Jan 31, 2007 12:00 am
The county's road superintendent said late last week a potential site on Commerce Road for a new Watertown High School presents the least challenges to street infrastructure.
The site – about 66 acres on Commerce Road just north of the city limits – is also the least expensive in terms of site work needed to build, according to figures presented by engineering firm Civil Site Design.
Road Superintendent Steve Armistead said the county owns enough right-of-way near the Taylor property, which the school board could vote to purchase as early as Feb. 5 for just more than $1 million. It carries with it about $1.5 million in site preparation costs. Entrances would be on Elm St., Commerce and Parkerson Roads.
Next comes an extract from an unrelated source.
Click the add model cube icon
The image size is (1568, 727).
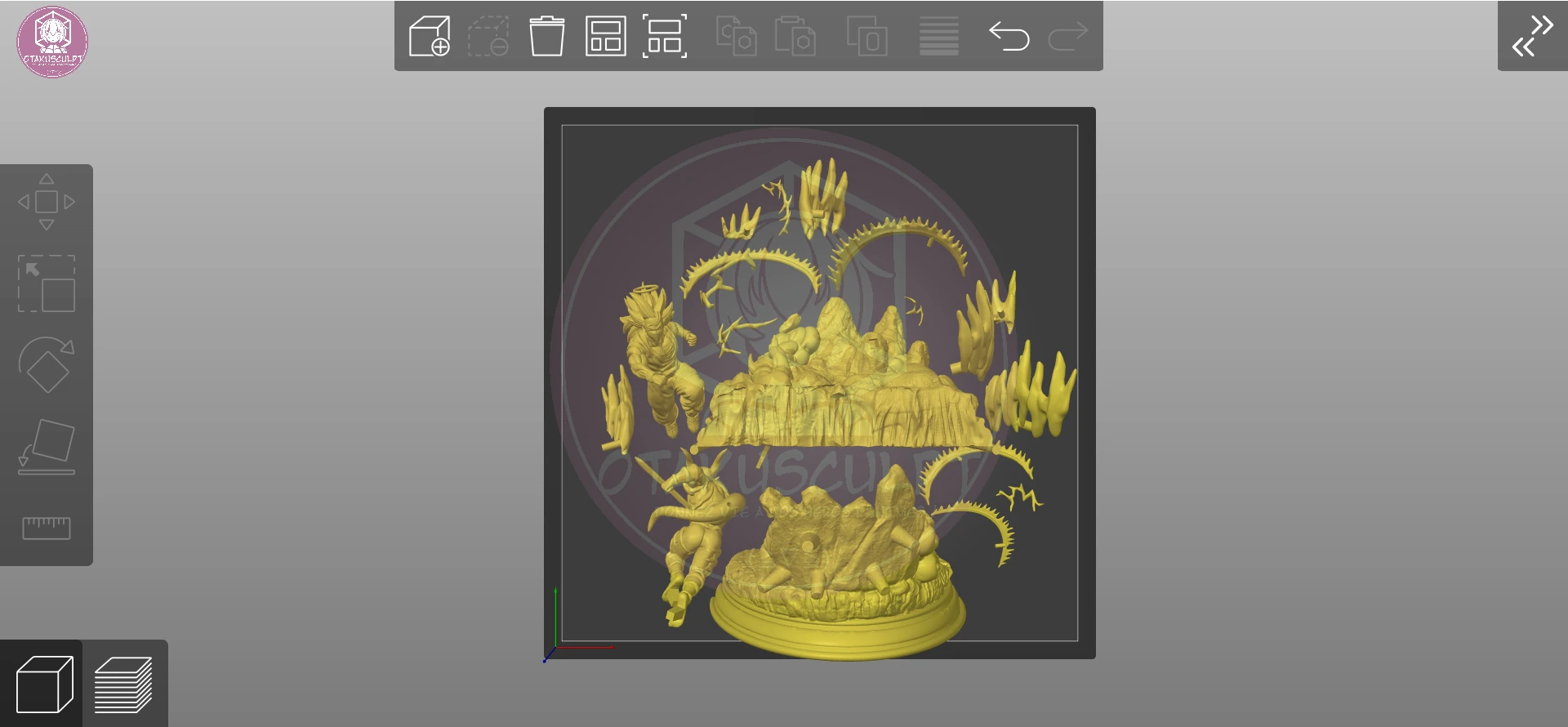tap(430, 37)
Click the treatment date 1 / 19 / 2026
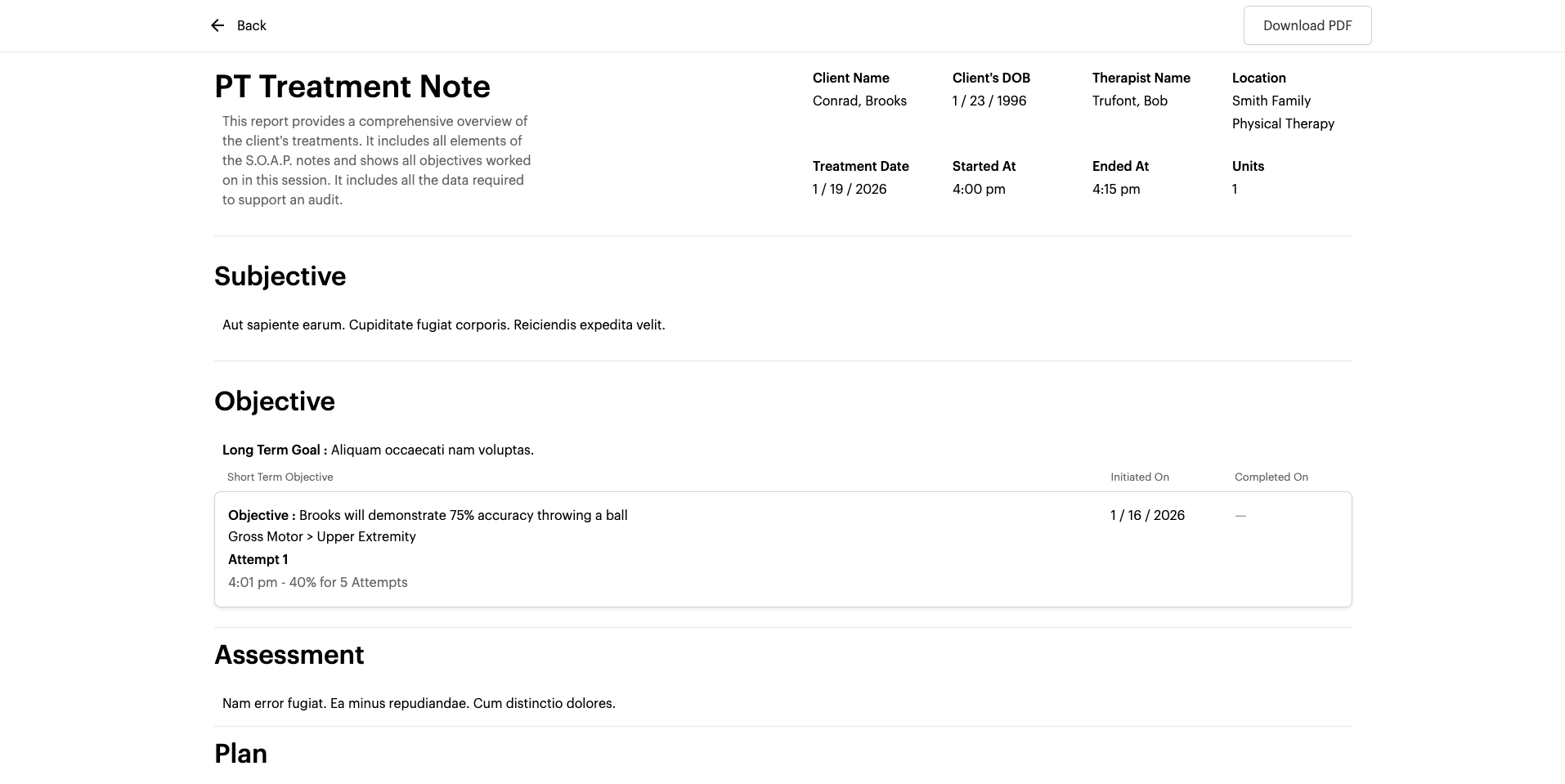This screenshot has height=784, width=1565. 849,189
Other sites, mostly along Sparta Pike, are also being considered. One 60-acre tract would feature an entrance off of Beech Log Road and carries a purchase and engineering price of about $5.5 million. Another on Neal Road would cost about $3.15 million for land and engineering while a fourth site is slated to cost just more than $6 million.
Armistead said possibly necessary additions would include a turn lane, which he said was "really not that big of a deal."
"[Parkerson is] in good shape – maybe all we'd need is to put some asphalt on it," Armistead said. "And if we had to put turn lanes on Commerce, we have the right-of-way."
However, the streets narrow as they enter the city limits of Watertown, and Mayor Mike Jennings is ready to know what the county would expect of Wilson County's smallest municipality in terms of road and infrastructure improvements.
"I don't know that we've had a good discussion with the City Council and I about what exactly the city of Watertown is going to be expected to do," Jennings said. "And that's a factor.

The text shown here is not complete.